It is a well-known fact that a smooth projective variety over $\mathbb Q$ has good reduction almost everywhere, i.e. everywhere apart from finitely many points. In the language of schemes, this is almost obvious -- given projective equations of the variety $X/\mathbb Q$, for some $n$ we can construct a projective model $\mathcal X\to\Spec\mathbb Z[1/n]$ of $X$. Since a projective morphism is proper and the singular locus of $\mathcal X$ is closed, the set of points of $\Spec\mathbb Z[1/n]$ with singular fibers is closed, hence finite (since the generic fiber is smooth).
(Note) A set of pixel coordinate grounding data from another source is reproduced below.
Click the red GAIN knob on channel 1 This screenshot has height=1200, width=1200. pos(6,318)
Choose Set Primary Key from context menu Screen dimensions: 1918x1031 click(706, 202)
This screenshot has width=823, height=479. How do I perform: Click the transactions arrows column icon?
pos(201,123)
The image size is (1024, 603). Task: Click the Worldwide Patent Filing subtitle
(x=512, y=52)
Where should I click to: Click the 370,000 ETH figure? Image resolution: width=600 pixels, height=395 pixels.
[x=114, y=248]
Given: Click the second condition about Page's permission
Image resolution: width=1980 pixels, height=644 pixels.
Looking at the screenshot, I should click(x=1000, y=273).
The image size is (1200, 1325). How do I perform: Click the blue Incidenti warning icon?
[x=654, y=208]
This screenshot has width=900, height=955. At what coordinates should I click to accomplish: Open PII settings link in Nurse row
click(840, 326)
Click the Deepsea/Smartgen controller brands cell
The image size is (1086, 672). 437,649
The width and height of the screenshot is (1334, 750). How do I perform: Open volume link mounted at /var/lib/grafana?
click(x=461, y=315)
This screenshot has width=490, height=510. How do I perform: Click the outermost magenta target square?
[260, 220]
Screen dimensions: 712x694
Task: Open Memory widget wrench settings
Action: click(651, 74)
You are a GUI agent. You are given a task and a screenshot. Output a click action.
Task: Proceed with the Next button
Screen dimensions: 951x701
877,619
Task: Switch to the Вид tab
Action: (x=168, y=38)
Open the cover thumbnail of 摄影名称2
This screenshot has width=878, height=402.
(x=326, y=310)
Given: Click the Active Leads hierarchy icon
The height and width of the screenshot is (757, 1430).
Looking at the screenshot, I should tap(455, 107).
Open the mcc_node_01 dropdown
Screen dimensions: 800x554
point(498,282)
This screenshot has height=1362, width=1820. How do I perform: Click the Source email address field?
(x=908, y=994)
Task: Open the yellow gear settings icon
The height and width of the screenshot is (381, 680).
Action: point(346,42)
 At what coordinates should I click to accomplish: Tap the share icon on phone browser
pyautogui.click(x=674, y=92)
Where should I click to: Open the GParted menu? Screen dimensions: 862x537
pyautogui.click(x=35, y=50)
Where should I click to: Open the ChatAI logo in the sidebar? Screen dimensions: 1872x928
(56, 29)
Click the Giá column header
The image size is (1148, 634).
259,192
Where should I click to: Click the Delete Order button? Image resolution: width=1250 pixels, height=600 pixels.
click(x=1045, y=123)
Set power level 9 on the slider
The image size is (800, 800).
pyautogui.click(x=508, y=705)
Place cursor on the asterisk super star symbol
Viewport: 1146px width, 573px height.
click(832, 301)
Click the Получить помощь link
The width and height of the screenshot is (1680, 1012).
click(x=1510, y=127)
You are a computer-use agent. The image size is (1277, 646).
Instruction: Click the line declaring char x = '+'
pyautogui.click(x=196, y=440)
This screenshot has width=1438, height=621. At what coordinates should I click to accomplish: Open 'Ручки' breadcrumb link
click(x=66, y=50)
When I've first learned this proof, it seemed somewhat clear to me this works for smooth proper varieties over $\mathbb Q$, but my professor has pointed out that while the latter part of the argument goes through, there may be problems in constructing a model over a subscheme of $\Spec\mathbb Z$. He couldn't, off the top of his head, answer whether such varieties could have infinitely many places of bad reduction, but he speculated the answer is yes. This is my question:

Can a smooth proper variety over $\mathbb Q$ have infinitely many places of bad reduction?

I have speculated about a much stronger failure as well:

Can a smooth proper variety over $\mathbb Q$ have bad reduction everywhere (i.e. at every finite prime)?

Since every proper curve is projective, the example necessarily has dimension at least $2$.

Note: I have added a reference-request tag because I strongly suspect the answer has been already addressed in the literature, but my searches were unsuccessful, mostly returning results about varieties with everywhere good reduction.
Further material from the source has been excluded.